## Work to do
Reproduce the items from the line containing "Show next featured" through the end of the items, swapping "column header" for "column heading" and leaving everything else unchanged.

begin Given records

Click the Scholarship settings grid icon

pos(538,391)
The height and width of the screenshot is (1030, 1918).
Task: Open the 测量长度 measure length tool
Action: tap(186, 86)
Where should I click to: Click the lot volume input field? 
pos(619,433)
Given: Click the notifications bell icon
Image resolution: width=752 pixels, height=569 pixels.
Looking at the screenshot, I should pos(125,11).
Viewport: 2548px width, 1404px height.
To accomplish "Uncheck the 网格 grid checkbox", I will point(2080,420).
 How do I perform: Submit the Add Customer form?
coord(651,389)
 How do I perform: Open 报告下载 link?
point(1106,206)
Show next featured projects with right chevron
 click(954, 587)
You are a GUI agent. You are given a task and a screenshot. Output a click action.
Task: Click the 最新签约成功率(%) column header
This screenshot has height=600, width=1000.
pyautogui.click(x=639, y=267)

end Given records

## Right answer
Show next featured projects with right chevron
 click(954, 587)
You are a GUI agent. You are given a task and a screenshot. Output a click action.
Task: Click the 最新签约成功率(%) column heading
This screenshot has height=600, width=1000.
pyautogui.click(x=639, y=267)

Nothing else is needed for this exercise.